Second, if we follow those Marxists who understand productive labor to be labor that appropriates and transforms physical objects and therefore produces commodities understood strictly as material products, this excludes all service work from the category of productive labor. Such privileging of manufacturing and industrial labor is obviously problematic from a feminist perspective because this is work traditionally done by men. Moreover, it is also a form of work that is rapidly disappearing from most Western countries. The composition of the workforce has dramatically changed in the last decades due to the globalization and/or neoliberalization of our economies. The industrial working class has been shrinking in all Western countries at a rapid rate, and has been largely replaced by post-industrial, service-sector workers, who are often in part-time or precarious employment. This development is clearly gendered: service sector jobs are female jobs. The “feminization of labor” has become a sociological catch phrase.

If we want to analyze this important development from a feminist perspective, classifying all service sector work as unproductive labor, and therefore as falling outside of the framework of surplus value production and exploitation, seems to render the Marxist framework more or less useless for our purposes. Furthermore, it seems to also pit the interests of male and female sectors of the workforce as starkly opposed. If only productive labor produces surplus value (as well as reproducing the equivalent of its own wages), this means that ultimately the wages of all unproductive laborers too are paid out of the surplus value produced by productive laborers. In other words, the unproductive female laborers working in a nail salon, for example, would be syphoning off value produced by the men working in a car factory. This means that while the productive laborers, men in our example, seek to diminish the surplus value portion of the total value produced, the unproductive laborers, together with the capitalists, have an interest in increasing it. The political upshot of such an analysis is obviously not very encouraging for Marxist-feminists political projects.

Rendering Marx’s framework useful for feminist analyses of contemporary laboring practices therefore means that we have to rely on those passages in which Marx includes commodified immaterial labor in the category of productive labor and emphasizes that labor with exactly the same content can be either productive or unproductive depending on the social conditions, in which it expended. He discusses the examples of a singer and a schoolmaster:

A singer who sings like a bird is an unproductive worker…But if the same singer is engaged by an entrepreneur who makes her sing to make money, then she becomes a productive worker, since she produces capital directly. A schoolmaster who instructs others is not a productive worker. But a schoolmaster, who works for wages in an institution along with others, using his own labor to increase the money of the entrepreneur who owns the knowledge-mongering institution, is a productive worker (Marx 1976, 1044).

Marx ends the paragraph ominously by noting: “for the most part, work of this sort has scarcely reached the stage of being subsumed even formally under capital”. If we were able to communicate with Marx, I think we should tell him that that we have reached that stage now.

In sum, from the standpoint of capitalist production process only labor that produces surplus value is productive labor.
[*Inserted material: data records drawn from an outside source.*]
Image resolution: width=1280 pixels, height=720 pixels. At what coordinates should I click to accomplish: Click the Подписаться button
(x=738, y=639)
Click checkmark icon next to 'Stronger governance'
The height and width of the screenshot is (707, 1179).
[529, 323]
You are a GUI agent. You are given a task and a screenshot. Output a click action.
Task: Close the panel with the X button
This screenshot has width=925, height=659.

However, whether a specific type of labor expenditure is productive labor in the capitalist sense does not depend upon the character of the labor, but upon the economic situation in which it occurs. Services should be understood as commodities too as long as they have both use value as well as exchange value. According to this reading, the women working in a nail salon or a private nursing home are just as much productive laborers as steelworkers are. They are exploited by capital because their labor produces surplus value for the enterprises in which they work.